What this task involves
Repeat precisely the span of lines below that opens with the line containing "Misión (55, 639)" and closes with the line containing "[Advertisement] (159, 159)", both included.

***

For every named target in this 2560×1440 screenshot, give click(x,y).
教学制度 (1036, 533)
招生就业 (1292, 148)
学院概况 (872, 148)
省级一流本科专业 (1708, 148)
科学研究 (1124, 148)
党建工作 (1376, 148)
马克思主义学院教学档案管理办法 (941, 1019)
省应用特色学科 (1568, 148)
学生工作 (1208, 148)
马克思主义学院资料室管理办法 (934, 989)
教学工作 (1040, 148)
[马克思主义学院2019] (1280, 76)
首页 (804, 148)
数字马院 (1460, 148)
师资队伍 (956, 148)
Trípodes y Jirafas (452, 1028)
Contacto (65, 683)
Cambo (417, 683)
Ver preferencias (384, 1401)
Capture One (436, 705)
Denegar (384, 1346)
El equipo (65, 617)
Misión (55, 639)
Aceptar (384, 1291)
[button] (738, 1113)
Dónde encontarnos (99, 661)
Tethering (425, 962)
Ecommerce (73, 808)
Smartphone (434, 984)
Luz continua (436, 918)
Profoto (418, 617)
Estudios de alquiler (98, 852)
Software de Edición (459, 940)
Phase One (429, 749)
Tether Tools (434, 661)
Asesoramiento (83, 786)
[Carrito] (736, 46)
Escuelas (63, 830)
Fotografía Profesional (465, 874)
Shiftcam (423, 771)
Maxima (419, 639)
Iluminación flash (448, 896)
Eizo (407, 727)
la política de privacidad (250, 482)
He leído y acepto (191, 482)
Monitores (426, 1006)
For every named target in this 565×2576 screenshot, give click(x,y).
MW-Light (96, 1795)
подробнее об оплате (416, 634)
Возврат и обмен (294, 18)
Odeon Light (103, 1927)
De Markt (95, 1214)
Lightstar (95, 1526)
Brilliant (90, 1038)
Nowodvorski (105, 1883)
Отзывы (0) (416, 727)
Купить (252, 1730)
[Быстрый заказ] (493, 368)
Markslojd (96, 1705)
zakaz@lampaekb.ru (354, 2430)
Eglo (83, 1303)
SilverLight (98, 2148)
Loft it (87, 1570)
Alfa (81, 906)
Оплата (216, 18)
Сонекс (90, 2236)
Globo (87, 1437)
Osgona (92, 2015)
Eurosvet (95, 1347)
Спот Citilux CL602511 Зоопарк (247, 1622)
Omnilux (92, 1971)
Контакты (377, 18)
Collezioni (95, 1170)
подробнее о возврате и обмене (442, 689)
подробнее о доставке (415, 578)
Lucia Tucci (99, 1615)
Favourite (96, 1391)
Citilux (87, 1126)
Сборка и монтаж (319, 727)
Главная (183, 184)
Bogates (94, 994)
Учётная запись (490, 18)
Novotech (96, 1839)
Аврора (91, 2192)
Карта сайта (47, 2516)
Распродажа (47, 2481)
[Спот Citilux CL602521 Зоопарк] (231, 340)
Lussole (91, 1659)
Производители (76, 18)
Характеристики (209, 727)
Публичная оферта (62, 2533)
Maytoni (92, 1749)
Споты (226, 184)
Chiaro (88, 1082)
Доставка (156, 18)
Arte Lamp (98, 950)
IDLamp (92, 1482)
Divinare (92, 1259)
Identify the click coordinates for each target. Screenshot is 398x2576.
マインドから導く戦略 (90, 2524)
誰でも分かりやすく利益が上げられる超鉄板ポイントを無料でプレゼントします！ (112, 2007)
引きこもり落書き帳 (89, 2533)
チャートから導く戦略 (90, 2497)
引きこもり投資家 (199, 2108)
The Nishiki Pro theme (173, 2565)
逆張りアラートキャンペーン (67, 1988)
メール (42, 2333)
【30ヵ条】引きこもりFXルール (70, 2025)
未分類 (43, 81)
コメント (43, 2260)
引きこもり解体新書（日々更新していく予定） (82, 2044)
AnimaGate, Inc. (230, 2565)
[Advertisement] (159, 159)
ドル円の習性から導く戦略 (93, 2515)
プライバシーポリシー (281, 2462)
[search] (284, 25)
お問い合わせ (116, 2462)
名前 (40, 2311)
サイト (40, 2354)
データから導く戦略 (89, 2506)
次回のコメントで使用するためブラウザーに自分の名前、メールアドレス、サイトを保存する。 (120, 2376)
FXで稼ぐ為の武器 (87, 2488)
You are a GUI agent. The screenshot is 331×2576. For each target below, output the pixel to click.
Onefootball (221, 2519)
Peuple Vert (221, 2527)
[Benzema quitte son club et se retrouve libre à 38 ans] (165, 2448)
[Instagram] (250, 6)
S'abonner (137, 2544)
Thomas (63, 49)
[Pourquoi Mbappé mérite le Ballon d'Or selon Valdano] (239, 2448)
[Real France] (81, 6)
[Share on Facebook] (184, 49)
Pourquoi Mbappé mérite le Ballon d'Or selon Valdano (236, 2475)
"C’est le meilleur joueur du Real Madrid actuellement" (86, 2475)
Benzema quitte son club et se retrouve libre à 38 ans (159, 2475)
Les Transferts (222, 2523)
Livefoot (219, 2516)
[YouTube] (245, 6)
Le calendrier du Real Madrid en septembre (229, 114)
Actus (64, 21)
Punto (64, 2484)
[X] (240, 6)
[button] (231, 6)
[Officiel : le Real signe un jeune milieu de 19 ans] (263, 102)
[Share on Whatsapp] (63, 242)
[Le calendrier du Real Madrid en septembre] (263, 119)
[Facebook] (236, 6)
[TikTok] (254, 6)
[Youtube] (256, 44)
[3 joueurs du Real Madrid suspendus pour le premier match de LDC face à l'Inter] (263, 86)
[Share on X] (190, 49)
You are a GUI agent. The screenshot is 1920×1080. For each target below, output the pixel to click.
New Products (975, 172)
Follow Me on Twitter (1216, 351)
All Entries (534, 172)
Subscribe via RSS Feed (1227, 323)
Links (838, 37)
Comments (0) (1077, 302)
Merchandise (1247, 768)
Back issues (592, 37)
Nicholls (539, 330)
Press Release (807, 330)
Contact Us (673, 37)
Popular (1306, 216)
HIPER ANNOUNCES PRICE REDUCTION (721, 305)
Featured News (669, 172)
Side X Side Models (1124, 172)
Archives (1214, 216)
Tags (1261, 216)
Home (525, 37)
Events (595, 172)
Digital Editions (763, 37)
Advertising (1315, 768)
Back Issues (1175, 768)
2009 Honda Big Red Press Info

***

Response for this exercise
Misión (55, 639)
Aceptar (384, 1291)
[button] (738, 1113)
Dónde encontarnos (99, 661)
Tethering (425, 962)
Ecommerce (73, 808)
Smartphone (434, 984)
Luz continua (436, 918)
Profoto (418, 617)
Estudios de alquiler (98, 852)
Software de Edición (459, 940)
Phase One (429, 749)
Tether Tools (434, 661)
Asesoramiento (83, 786)
[Carrito] (736, 46)
Escuelas (63, 830)
Fotografía Profesional (465, 874)
Shiftcam (423, 771)
Maxima (419, 639)
Iluminación flash (448, 896)
Eizo (407, 727)
la política de privacidad (250, 482)
He leído y acepto (191, 482)
Monitores (426, 1006)
For every named target in this 565×2576 screenshot, give click(x,y).
MW-Light (96, 1795)
подробнее об оплате (416, 634)
Возврат и обмен (294, 18)
Odeon Light (103, 1927)
De Markt (95, 1214)
Lightstar (95, 1526)
Brilliant (90, 1038)
Nowodvorski (105, 1883)
Отзывы (0) (416, 727)
Купить (252, 1730)
[Быстрый заказ] (493, 368)
Markslojd (96, 1705)
zakaz@lampaekb.ru (354, 2430)
Eglo (83, 1303)
SilverLight (98, 2148)
Loft it (87, 1570)
Alfa (81, 906)
Оплата (216, 18)
Сонекс (90, 2236)
Globo (87, 1437)
Osgona (92, 2015)
Eurosvet (95, 1347)
Спот Citilux CL602511 Зоопарк (247, 1622)
Omnilux (92, 1971)
Контакты (377, 18)
Collezioni (95, 1170)
подробнее о возврате и обмене (442, 689)
подробнее о доставке (415, 578)
Lucia Tucci (99, 1615)
Favourite (96, 1391)
Citilux (87, 1126)
Сборка и монтаж (319, 727)
Главная (183, 184)
Bogates (94, 994)
Учётная запись (490, 18)
Novotech (96, 1839)
Аврора (91, 2192)
Карта сайта (47, 2516)
Распродажа (47, 2481)
[Спот Citilux CL602521 Зоопарк] (231, 340)
Lussole (91, 1659)
Производители (76, 18)
Характеристики (209, 727)
Публичная оферта (62, 2533)
Maytoni (92, 1749)
Споты (226, 184)
Chiaro (88, 1082)
Доставка (156, 18)
Arte Lamp (98, 950)
IDLamp (92, 1482)
Divinare (92, 1259)
Identify the click coordinates for each target. Screenshot is 398x2576.
マインドから導く戦略 (90, 2524)
誰でも分かりやすく利益が上げられる超鉄板ポイントを無料でプレゼントします！ (112, 2007)
引きこもり落書き帳 (89, 2533)
チャートから導く戦略 (90, 2497)
引きこもり投資家 (199, 2108)
The Nishiki Pro theme (173, 2565)
逆張りアラートキャンペーン (67, 1988)
メール (42, 2333)
【30ヵ条】引きこもりFXルール (70, 2025)
未分類 (43, 81)
コメント (43, 2260)
引きこもり解体新書（日々更新していく予定） (82, 2044)
AnimaGate, Inc. (230, 2565)
[Advertisement] (159, 159)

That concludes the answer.